▶ _EXERCISE OBJECTIVE_: Please copy out the part of the rows that opens with the row containing "ギッター (74, 435)" and closes with the final row, both included, reproducing each one verbatim.

▶ _MATERIAL FOR THE TASK_:
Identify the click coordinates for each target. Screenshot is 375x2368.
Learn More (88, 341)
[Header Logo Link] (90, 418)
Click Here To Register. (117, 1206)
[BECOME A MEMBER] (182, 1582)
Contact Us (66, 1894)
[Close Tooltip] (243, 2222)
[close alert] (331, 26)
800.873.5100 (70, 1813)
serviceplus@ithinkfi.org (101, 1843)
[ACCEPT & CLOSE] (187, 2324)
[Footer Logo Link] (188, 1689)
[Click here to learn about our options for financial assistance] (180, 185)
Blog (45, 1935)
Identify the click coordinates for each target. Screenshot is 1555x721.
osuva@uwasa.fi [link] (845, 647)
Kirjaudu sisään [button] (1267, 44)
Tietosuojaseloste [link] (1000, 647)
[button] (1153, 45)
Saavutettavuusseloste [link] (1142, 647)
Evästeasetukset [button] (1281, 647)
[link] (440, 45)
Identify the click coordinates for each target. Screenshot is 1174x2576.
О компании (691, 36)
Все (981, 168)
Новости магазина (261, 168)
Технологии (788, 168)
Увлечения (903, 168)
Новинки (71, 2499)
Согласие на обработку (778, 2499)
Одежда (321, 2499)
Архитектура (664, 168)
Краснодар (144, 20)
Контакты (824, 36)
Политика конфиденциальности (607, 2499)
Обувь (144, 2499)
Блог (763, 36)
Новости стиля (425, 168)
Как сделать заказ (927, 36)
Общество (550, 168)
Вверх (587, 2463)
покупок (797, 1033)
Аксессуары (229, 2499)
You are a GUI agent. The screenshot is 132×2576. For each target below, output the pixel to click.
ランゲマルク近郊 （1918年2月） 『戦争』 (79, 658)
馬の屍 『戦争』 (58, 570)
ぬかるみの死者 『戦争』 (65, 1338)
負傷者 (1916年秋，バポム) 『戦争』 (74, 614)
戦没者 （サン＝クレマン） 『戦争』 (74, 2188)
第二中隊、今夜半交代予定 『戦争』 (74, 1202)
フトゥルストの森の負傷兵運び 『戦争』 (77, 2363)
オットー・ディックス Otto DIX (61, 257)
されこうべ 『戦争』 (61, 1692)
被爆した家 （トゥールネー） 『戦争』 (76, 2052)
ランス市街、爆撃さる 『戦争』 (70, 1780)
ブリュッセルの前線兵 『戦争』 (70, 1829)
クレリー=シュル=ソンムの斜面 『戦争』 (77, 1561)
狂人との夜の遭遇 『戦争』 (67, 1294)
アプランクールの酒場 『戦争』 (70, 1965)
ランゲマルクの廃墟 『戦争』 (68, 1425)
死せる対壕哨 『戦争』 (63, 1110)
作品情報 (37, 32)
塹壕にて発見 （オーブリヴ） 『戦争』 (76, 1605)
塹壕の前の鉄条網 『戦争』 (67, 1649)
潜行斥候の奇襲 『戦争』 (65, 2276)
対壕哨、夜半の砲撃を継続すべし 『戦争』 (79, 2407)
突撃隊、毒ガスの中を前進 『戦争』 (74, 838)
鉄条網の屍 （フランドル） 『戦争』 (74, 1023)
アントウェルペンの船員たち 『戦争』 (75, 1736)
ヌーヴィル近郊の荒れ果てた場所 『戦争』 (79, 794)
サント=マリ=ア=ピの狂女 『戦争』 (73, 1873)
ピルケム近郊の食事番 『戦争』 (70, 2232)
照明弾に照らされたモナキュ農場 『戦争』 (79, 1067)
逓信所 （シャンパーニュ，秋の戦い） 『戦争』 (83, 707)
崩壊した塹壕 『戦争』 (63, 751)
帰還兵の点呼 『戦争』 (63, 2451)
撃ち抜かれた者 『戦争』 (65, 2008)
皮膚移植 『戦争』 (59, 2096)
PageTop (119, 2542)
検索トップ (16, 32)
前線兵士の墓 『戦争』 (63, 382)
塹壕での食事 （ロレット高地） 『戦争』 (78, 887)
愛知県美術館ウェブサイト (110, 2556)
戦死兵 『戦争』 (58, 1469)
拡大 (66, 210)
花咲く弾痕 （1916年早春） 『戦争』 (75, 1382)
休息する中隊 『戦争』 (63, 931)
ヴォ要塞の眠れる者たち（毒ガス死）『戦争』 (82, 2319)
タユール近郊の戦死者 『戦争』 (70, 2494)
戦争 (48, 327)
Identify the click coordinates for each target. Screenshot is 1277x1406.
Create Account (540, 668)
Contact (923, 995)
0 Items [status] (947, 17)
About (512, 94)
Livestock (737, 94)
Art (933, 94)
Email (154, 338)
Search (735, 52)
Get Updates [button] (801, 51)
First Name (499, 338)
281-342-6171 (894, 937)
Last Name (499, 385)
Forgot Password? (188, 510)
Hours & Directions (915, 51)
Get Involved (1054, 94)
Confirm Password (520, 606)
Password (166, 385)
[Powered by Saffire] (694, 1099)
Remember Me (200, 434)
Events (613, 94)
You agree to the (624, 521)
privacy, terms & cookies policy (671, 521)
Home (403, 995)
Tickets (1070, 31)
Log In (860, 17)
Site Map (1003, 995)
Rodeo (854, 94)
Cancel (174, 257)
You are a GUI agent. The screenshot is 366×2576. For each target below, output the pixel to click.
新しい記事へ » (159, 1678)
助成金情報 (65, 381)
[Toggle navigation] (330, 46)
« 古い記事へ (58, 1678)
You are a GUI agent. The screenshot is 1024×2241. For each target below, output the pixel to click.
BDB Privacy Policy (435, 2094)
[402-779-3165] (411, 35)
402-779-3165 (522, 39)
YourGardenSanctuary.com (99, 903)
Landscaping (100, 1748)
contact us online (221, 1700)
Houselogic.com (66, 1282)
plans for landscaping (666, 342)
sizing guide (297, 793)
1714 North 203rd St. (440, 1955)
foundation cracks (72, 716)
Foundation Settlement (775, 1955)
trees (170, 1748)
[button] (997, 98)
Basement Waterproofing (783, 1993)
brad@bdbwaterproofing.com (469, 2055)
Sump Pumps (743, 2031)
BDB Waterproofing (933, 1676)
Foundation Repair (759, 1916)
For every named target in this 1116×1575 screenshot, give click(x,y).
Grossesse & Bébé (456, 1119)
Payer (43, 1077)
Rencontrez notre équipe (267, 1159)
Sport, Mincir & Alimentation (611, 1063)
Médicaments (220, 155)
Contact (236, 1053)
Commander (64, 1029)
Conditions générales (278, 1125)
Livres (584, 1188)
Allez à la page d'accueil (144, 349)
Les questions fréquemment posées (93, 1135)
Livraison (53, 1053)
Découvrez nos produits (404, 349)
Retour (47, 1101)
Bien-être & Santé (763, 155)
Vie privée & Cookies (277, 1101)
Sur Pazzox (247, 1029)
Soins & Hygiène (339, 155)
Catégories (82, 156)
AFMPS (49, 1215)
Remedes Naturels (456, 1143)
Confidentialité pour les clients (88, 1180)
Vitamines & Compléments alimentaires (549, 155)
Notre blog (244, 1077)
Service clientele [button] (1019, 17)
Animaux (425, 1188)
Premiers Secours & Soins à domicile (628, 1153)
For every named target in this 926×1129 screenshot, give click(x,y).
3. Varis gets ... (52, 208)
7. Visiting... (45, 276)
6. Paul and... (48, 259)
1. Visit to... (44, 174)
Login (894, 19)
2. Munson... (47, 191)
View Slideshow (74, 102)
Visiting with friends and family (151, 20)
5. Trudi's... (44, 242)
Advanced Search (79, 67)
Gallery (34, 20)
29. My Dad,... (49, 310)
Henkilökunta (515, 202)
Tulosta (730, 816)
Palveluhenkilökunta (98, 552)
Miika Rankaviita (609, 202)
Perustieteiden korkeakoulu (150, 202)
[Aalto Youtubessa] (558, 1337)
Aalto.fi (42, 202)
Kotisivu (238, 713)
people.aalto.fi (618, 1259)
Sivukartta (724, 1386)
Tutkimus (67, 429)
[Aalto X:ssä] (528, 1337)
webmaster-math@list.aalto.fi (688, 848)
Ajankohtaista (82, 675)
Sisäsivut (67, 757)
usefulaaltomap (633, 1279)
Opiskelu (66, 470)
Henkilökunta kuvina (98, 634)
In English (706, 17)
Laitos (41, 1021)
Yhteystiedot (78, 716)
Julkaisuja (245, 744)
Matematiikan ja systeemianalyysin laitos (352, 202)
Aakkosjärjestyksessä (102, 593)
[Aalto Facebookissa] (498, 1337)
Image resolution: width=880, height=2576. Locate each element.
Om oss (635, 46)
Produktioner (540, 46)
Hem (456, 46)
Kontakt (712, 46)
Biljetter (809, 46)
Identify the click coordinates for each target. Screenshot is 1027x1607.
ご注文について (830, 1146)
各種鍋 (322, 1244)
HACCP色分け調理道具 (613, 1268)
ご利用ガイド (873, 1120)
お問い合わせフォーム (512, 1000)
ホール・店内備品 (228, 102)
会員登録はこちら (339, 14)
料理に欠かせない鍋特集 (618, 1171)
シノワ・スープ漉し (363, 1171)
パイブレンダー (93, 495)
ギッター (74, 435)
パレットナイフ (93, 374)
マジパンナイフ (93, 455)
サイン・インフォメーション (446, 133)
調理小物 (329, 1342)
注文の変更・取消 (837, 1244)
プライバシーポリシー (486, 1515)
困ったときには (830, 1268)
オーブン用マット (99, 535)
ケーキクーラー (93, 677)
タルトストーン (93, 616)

▶ _EXPECTED ANSWER_:
ギッター (74, 435)
パレットナイフ (93, 374)
マジパンナイフ (93, 455)
サイン・インフォメーション (446, 133)
調理小物 (329, 1342)
注文の変更・取消 (837, 1244)
プライバシーポリシー (486, 1515)
困ったときには (830, 1268)
オーブン用マット (99, 535)
ケーキクーラー (93, 677)
タルトストーン (93, 616)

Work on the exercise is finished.